Due to stunted industrial development in India there are virtually no jobs for our weavers, potters, blacksmiths, cobblers, fishermen and artisans who are living in the 5 lakh odd villages. Naturally the number of landless agriculture labour is increasing alarmingly. In the age of information technology there may be a scramble to print the ‘Prime Minister’s Musings’ by the press but nobody knows the exact number of Indian landless agriculture labour over a period of time. The Indian political parties refused to disturb the ruling class and never wanted to implement land reform laws. Land has concentrated over a period of time in to the hands of a few families in the villages. In 1990-91 1.6 % of the cultivating families owned more than 10 hectares of land and operated 17.4 % of the cultivated area while 59 % of households owned less than 1 hectare of land and operated 14.9 % of the land.
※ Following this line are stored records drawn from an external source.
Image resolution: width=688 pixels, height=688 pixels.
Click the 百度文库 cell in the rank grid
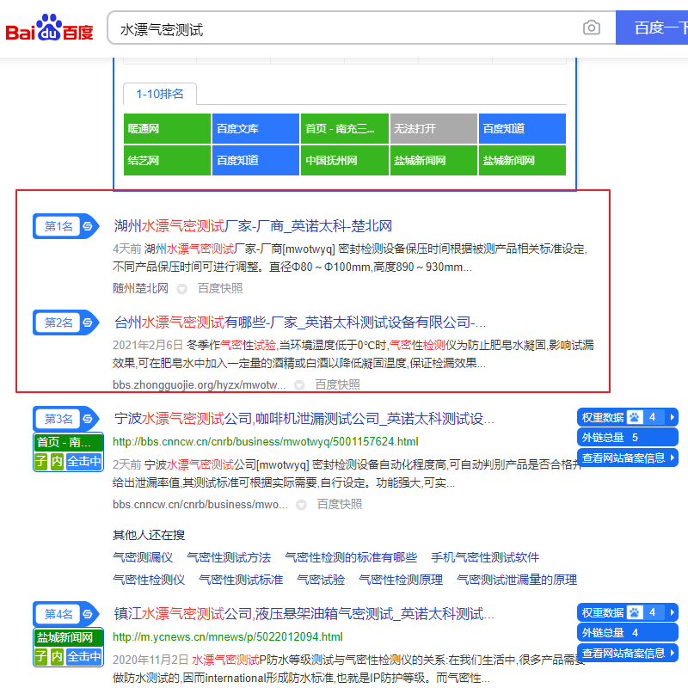[x=255, y=127]
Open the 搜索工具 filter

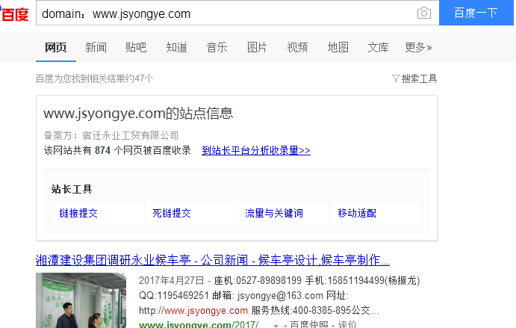point(414,78)
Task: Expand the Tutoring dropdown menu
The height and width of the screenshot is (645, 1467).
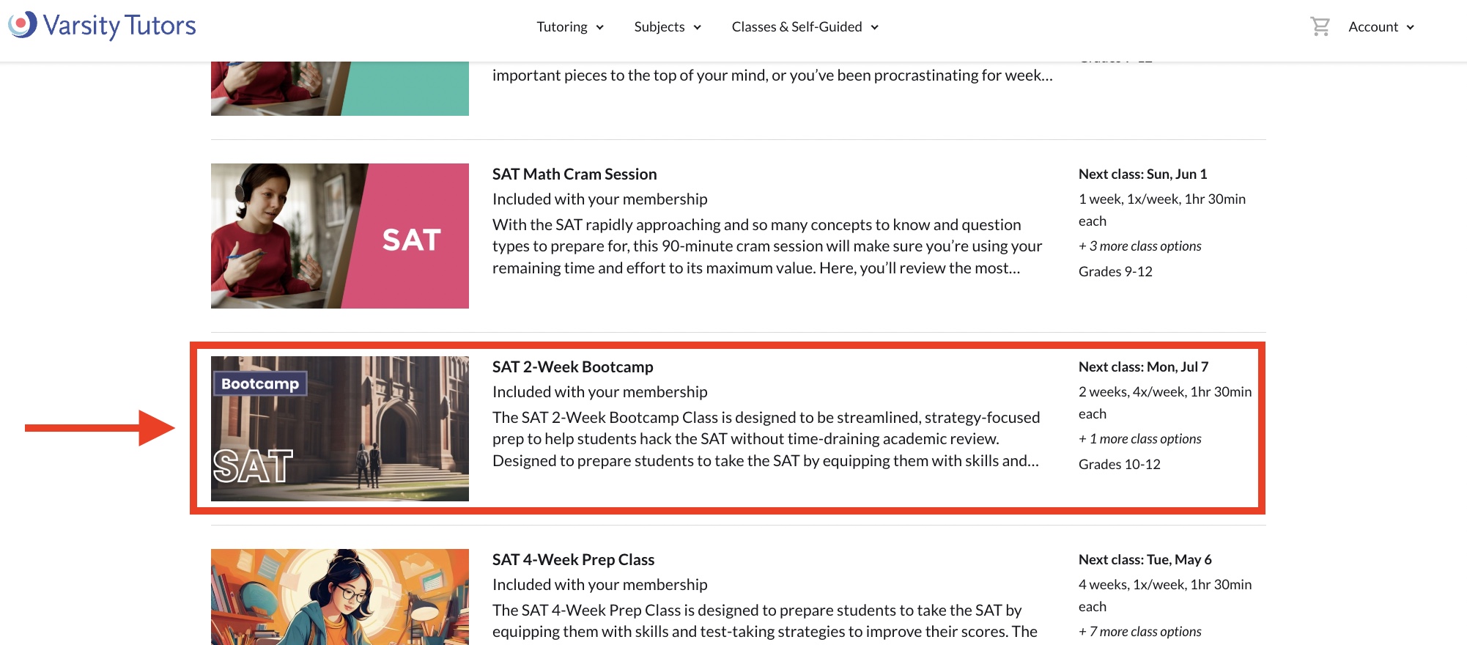Action: [x=570, y=27]
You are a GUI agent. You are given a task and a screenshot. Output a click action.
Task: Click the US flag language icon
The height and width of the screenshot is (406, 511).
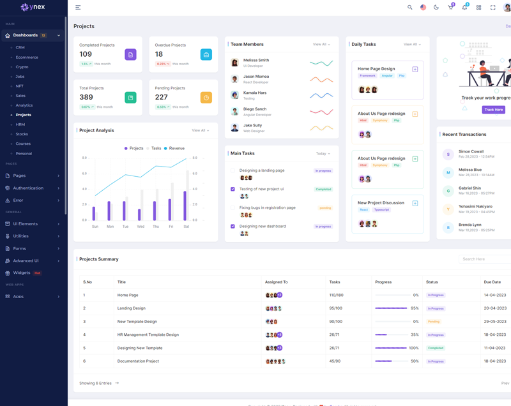pos(423,8)
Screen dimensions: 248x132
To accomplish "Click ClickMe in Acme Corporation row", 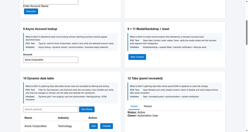I will click(x=106, y=126).
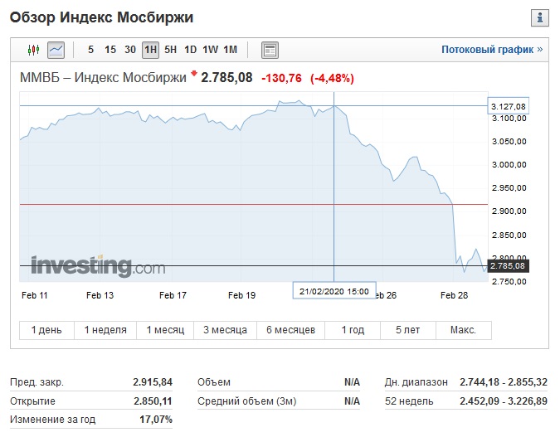This screenshot has width=560, height=437.
Task: View the Макс. period
Action: click(464, 330)
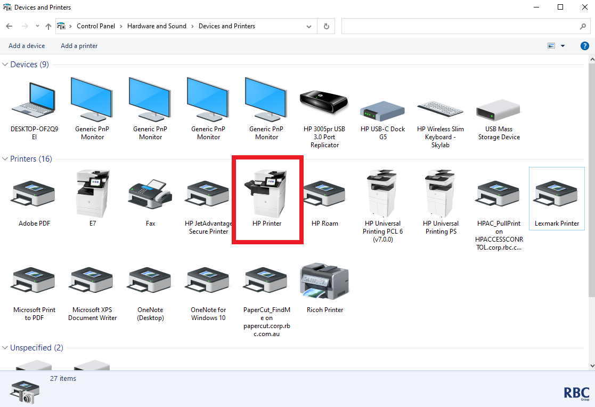
Task: Open the help question mark icon
Action: pos(584,46)
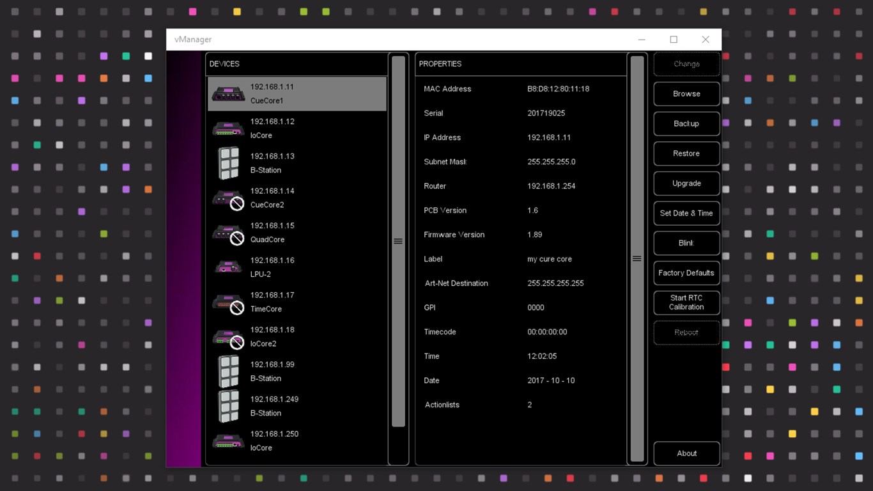Choose the IoCore entry at 192.168.1.250
Screen dimensions: 873x491
click(x=297, y=441)
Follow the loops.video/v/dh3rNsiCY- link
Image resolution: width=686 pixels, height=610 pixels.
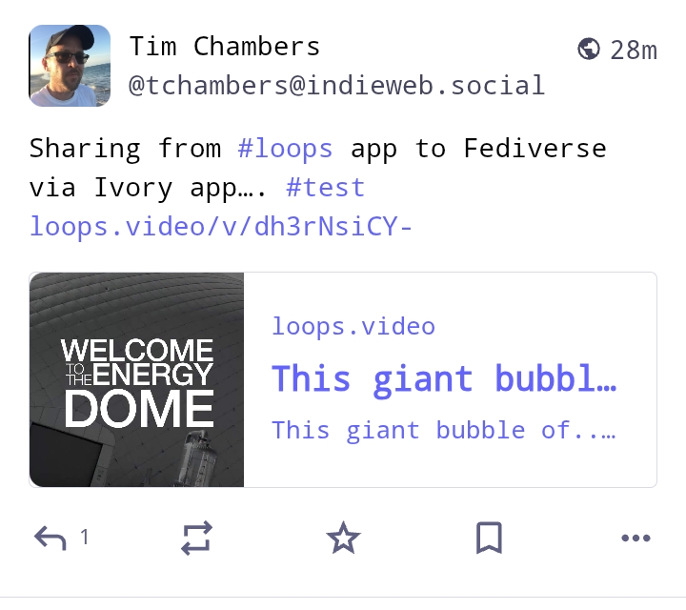coord(221,227)
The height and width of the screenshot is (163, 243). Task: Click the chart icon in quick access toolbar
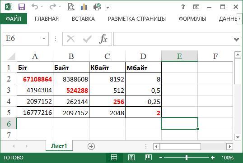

It is a fact that subsidies to Indian agriculture are insignificant. How long will the Indian government deny more subsidy to Indian agriculture in a globalised economy especially when 65 percent of the country’s labour is dependent on it and till today a minimum wage for agricultural workers—male, female and children is a foreign concept. The WTO cannot give eternal protection to the developed world and deny permanently the developing countries their right to export without any kind of hindrance from the developed world. The slogan that developing countries need not produce agricultural crops and that they can depend on cheaper GM crops from the developed world is misconceived. It is against the accepted policy of food security for the people of developing countries. It is high time that our poor cultivators and the millions of landless agricultural workers should unite and send clear warnings to the imperialists to keep from destroying our agriculture as they tried to do long back with our indigo cultivators.